L'article L 541-3 dispose que : 'Les dispositions de l'article L 521-2 sont applicables à l'allocation d'éducation de l'enfant handicapé'. Or, en application de l'article L 521-2 précité, les allocations familiales peuvent être partagées.



Dés lors, l'article R 521-2, pris pour l'application de l'article L521-2, trouve à s'appliquer et dispose qu'à défaut d'accord sur la désignation d'un allocataire unique, chacun des deux parents peut se voir reconnaître la qualité d'allocataire s'ils en ont fait la demande conjointe, ou lorsque les deux parents n'ont ni désigné un allocataire unique, ni fait une demande conjointe de partage.



En l'espèce, Mme [O] a fait une demande d'octroi ; après quoi, M. [F] a demandé le partage de l'AEEH. Ainsi les deux parents n'ont ni désigné un allocataire unique, ni fait une demande conjointe de partage, manifestant ainsi leur désaccord. Chacun des deux parents peut donc se voir reconnaître la qualité d'allocataire.



La demande de M. [F] est fondée à compter du 24 août 2014, sa première demande étant en date du 23 août 2014.

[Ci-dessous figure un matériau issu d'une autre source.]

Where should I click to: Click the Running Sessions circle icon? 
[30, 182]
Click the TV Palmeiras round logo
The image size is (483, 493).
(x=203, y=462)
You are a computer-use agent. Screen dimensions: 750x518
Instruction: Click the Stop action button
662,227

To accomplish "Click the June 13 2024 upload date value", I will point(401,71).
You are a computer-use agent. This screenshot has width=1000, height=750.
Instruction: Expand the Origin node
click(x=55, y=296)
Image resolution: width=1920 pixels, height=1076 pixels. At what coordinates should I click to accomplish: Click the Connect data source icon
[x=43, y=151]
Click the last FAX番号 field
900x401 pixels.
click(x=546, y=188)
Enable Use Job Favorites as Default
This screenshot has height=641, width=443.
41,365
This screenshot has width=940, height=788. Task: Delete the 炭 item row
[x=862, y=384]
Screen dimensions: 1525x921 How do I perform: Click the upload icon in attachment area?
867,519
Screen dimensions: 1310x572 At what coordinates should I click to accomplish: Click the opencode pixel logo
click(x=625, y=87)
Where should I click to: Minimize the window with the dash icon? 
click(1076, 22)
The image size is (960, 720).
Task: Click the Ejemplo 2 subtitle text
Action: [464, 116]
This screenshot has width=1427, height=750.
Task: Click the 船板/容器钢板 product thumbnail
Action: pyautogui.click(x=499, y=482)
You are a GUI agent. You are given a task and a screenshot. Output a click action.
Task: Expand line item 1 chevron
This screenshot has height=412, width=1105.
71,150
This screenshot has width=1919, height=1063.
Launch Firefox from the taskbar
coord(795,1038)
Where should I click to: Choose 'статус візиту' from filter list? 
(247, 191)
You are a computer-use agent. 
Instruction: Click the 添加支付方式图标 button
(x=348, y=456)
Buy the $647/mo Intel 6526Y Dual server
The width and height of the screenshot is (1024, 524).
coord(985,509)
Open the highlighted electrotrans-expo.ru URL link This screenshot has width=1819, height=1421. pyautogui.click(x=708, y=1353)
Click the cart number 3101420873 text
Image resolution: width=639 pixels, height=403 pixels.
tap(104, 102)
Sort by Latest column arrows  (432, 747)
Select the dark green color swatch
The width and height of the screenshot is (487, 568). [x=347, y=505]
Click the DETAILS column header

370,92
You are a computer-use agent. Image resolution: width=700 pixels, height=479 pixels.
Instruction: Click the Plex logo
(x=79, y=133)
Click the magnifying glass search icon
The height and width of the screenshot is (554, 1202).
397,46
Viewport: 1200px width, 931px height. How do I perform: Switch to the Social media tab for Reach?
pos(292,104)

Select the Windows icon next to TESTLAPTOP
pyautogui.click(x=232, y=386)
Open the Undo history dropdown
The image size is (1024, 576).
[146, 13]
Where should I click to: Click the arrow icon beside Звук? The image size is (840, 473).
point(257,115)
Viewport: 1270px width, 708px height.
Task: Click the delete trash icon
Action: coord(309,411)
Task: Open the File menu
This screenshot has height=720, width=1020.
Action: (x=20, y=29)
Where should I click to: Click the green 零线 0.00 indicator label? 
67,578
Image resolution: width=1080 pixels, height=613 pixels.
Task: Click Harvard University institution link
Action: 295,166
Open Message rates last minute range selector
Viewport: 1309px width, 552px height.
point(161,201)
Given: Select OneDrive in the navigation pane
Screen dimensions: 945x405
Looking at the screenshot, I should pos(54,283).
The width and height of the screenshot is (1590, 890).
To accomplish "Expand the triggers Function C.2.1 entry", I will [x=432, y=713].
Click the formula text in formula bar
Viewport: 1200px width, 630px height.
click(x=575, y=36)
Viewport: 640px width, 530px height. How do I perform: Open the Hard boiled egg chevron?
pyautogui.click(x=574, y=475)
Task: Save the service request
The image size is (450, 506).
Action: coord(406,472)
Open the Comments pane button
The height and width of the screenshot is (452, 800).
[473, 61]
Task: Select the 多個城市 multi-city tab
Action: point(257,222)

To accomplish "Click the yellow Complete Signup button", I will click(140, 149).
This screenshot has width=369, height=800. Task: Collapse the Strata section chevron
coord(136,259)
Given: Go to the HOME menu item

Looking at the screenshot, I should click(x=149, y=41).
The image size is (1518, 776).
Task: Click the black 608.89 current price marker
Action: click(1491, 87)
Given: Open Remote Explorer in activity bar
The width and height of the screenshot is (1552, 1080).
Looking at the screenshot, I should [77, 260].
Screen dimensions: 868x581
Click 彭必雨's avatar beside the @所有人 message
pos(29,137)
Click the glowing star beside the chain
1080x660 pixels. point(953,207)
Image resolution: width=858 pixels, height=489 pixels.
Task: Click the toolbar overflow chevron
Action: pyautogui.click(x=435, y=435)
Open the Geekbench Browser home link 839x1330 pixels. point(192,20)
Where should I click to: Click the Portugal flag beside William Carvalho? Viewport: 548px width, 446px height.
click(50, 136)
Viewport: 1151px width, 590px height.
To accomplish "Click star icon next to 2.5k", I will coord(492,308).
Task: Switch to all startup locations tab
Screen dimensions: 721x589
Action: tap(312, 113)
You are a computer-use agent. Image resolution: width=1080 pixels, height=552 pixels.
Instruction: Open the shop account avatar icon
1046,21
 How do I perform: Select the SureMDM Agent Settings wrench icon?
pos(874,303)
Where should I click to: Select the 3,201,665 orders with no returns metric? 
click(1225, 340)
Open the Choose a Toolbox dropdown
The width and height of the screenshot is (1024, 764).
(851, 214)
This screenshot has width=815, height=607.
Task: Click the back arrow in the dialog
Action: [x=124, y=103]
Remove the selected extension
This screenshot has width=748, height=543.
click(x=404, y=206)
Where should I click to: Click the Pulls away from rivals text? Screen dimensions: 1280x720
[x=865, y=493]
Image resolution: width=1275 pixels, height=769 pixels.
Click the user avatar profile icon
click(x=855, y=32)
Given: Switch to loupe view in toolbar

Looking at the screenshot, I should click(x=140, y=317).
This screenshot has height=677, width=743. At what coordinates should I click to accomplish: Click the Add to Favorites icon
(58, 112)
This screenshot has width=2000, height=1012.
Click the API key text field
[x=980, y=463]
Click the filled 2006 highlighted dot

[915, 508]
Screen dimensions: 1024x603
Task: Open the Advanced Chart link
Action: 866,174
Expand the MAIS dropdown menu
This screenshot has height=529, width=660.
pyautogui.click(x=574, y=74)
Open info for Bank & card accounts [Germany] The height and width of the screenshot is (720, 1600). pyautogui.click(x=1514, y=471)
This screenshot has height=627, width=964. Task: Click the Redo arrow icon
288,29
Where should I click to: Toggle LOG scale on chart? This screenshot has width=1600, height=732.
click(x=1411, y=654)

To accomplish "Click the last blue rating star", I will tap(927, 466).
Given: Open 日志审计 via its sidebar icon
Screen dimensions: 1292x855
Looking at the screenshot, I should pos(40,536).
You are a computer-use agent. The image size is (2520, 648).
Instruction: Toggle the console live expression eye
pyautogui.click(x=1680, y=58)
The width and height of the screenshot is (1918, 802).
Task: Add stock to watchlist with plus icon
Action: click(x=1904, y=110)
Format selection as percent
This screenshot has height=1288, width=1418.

La caisse d'allocations familiales de Paris qui succombe sera condamnée au paiement des dépens d'appel, en application de l'article 696 du code de procédure civile.





PAR CES MOTIFS,

La cour,



Déclare recevable l'appel interjeté par M. [Q] [F],



Infirme en toutes ses dispositions le jugement déféré,



Statuant à nouveau,



Dit que la caisse d'allocations familiales de Paris et la caisse d'allocations familiales de Seine Saint Denis devront mettre en oeuvre le partage de l'allocation d'éducation pour enfant handicapé et de ses compléments entre M. [Q] [F] et Mme [N] [O] pour leur enfant [Y] à compter du 24 août 2014.



Condamne la caisse d'allocations familiales de Paris et la caisse d'allocations familiales de Seine Saint Denis aux dépens d'appel.